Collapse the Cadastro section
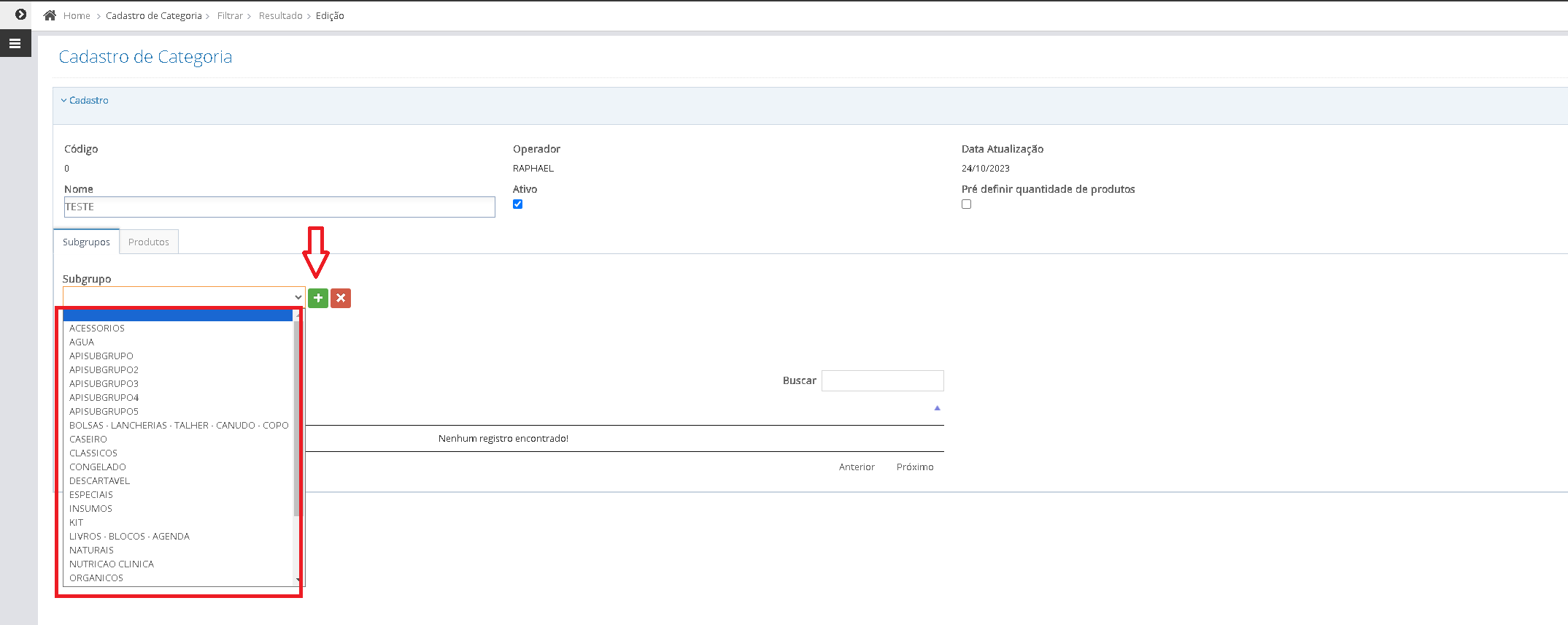 pyautogui.click(x=85, y=101)
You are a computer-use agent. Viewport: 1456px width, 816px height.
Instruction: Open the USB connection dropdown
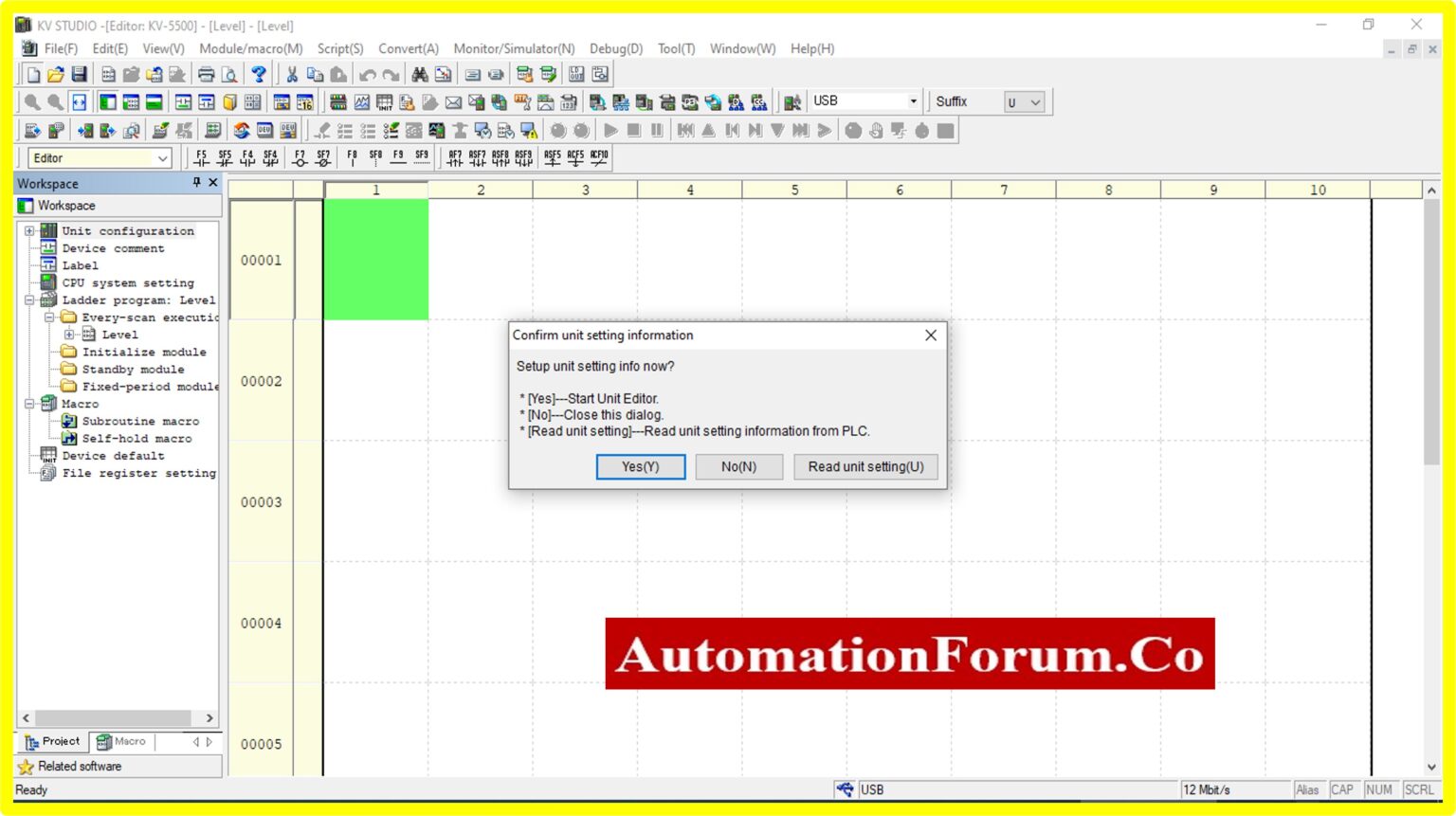point(911,100)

· · · ·

What you are asked to do:
Your answer must be the lines from the one containing "You are a computer-use" through the last line of the records, copied exactly, with no pictures.

Answer:
You are a computer-use agent. Viewport: 1456px width, 816px height.
Instruction: Open the USB connection dropdown
point(911,100)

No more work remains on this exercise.